As Terry Turpin, Director of the Office of Energy Projects at FERC explained, multiple entities do hold cybersecurity oversight responsibility for different components within a hydropower facility. For example, the North American Electric Reliability Corporation is responsible for setting and enforcing cybersecurity standards related to generating equipment and controls that support the Bulk Electric System. Alternatively, cybersecurity standards for the control systems related to the safe storage and conveyance of water at hydropower facilities typically falls under the purview of government agencies. For federal hydropower facilities (ie outside of FERC’s jurisdiction), the US Army Corps of Engineers, Bureau of Reclamation and Tennessee Valley Authority establish and implement cybersecurity standards for the facilities they own and operate, and the commission has no authority regarding them.
Recommendations
To address some of the most-critical needs for assessing cyberthreats and vulnerabilities of critical water infrastructure in the US energy sector, Virginia Wright said that Idaho National Laboratory has recommendations expressed in terms of when actions should be taken. These include:
Now:
- Use capabilities like the Department of Energy’s Cyber-Informed Engineering to add engineering protection from the impact of cyberattacks on existing infrastructure within the hydropower fleet and in the designs for future hydropower infrastructure.
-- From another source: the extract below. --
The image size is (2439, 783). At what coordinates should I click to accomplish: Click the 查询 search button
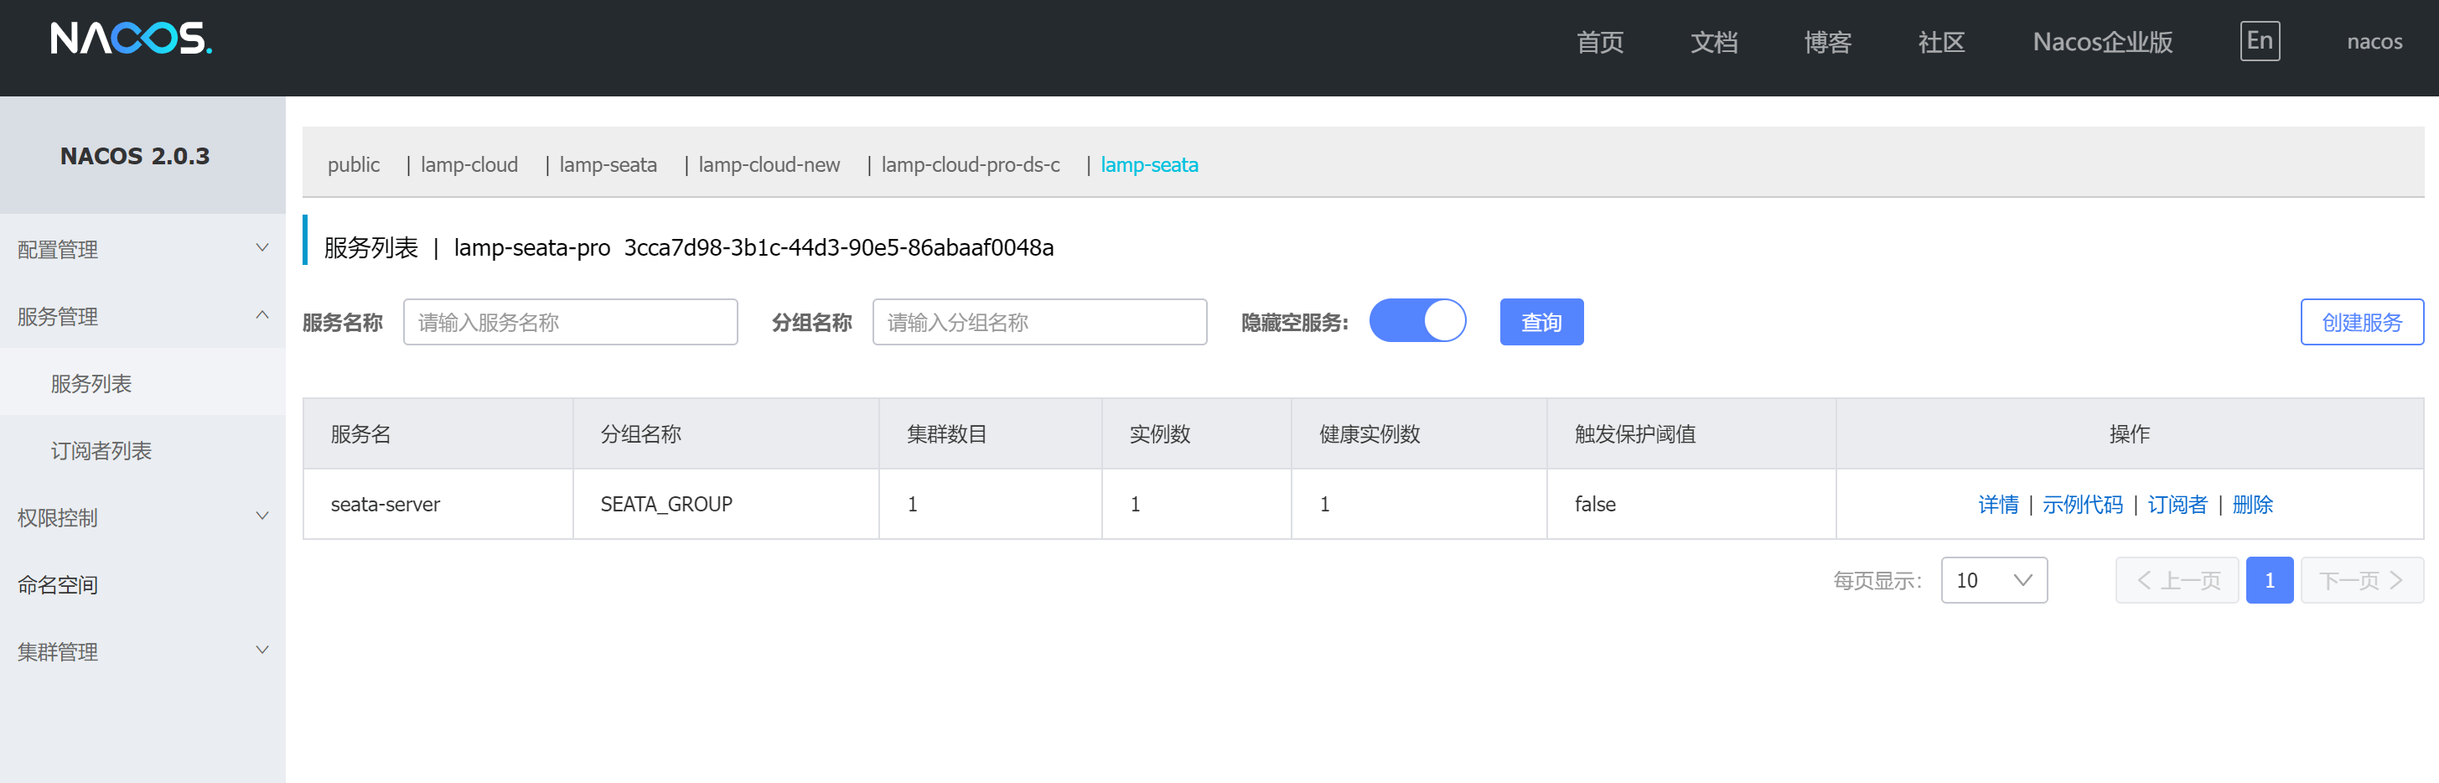click(1540, 322)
- Support vulnerability assessments on commonly used technology within the hydroelectric fleet and develop forensic quick start guides to speed the acquisition of attack indicators when adversary activity is suspected.
- Develop hardening guidance to address well-known weaknesses in remote-communication infrastructure and default passwords in OT systems.
- Increase the pace and the financial support for threat hunting across the hydropower fleet and across all critical infrastructure. Ensure that all industry operators have a cybersecurity incident-response plan that addresses both IT and OT and that they exercise that plan at least annually, informed by threat scenarios provided by the Sector Risk Management Agencies.
Soon:
- Increase support for hydropower operators to gain visibility into traffic on their OT networks and the expertise to differentiate expected operations from adversary action. Work with states to explore the ability to using National Guard resources when concerns about imminent threat activity are heightened.
- Instantiate a hydropower-focused Operational Technology Fellowship programme through the department of Energy’s Waterpower Technologies Office, where participants would learn cybersecurity strategies and tactics that are used when targeting US hydroelectric infrastructure and how the government is countering these activities.
- Explore federally funded apprenticeships, focused on operational-technology threat-hunting and incident response to support smaller hydroelectric entities.
Someday:
- Explore programmes to incentivise cybersecurity practitioners to consider careers defending rural dam locations.
- Explore the overlapping cybersecurity responsibilities between different departments and agencies to eliminate redundancy and ensure that guidance is effectively targeted to the needs of the hydropower industry.
“We must ensure that all of our critical-infrastructure operators have the tools and expertise needed to prevent catastrophic impacts from cyberattack,” Wright commented saying that vulnerabilities need to be removed and protection added.